PROBLEM TO WORK ON: Render every line of the records below as a numbered list, skipping blank lines and omitting the pictures.

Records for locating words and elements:
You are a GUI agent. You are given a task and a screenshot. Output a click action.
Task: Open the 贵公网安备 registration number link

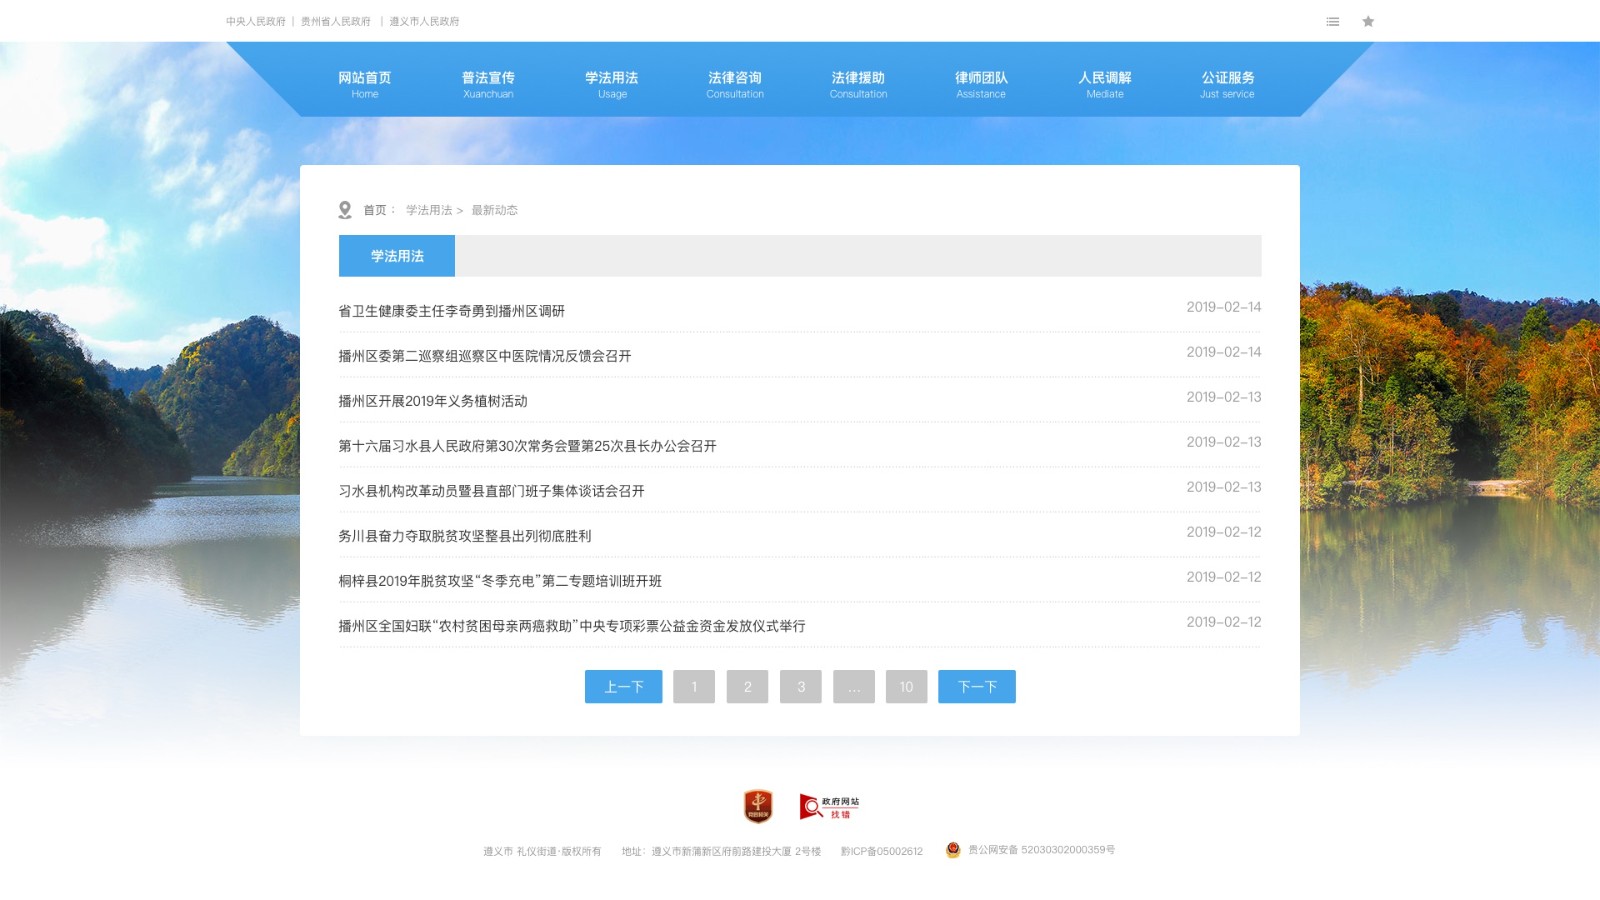click(1041, 850)
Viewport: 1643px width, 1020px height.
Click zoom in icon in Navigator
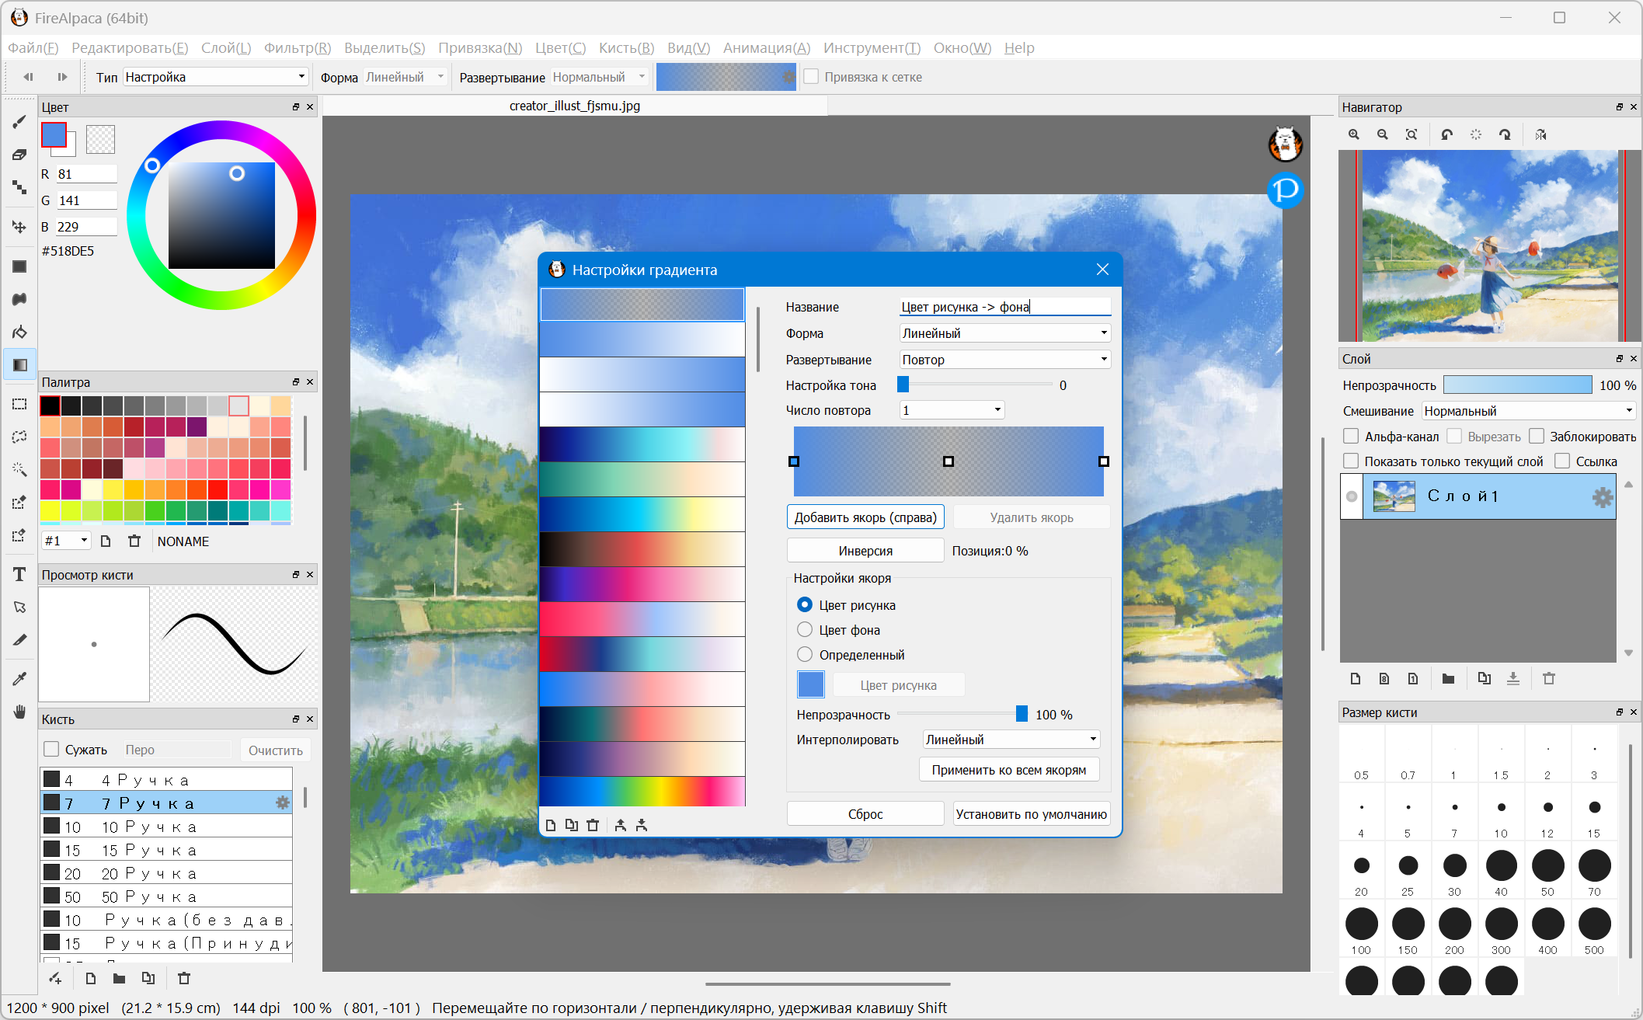pos(1354,135)
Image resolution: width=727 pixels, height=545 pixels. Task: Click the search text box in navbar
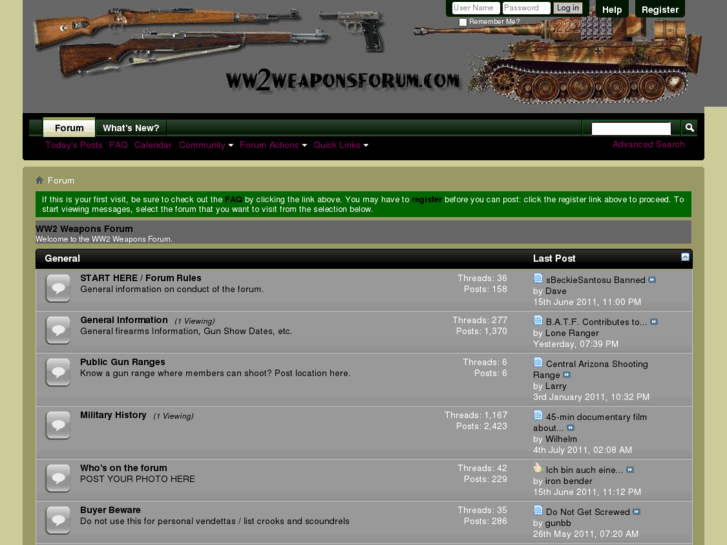[x=631, y=128]
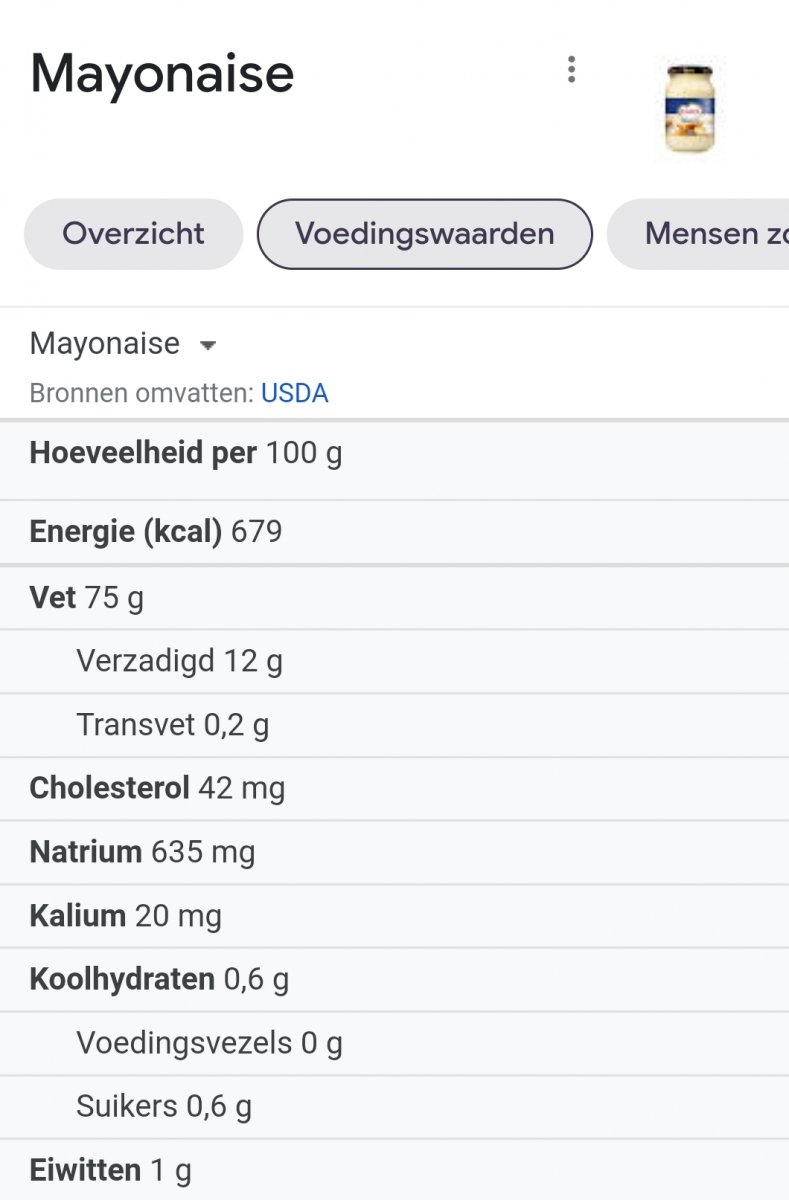Click the Natrium 635 mg row

(x=142, y=852)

OUTPUT BELOW:
1. You are a GUI agent. You are given a task and a screenshot. Output a click action.
2. Task: Open the 贵公网安备 registration number link
3. click(1041, 850)
4. Viewport: 1643px width, 1020px height.
5. Click zoom in icon in Navigator
6. pos(1354,135)
7. Image resolution: width=727 pixels, height=545 pixels. Task: Click the search text box in navbar
8. [x=631, y=128]
9. Click the Natrium 635 mg row
10. (x=142, y=852)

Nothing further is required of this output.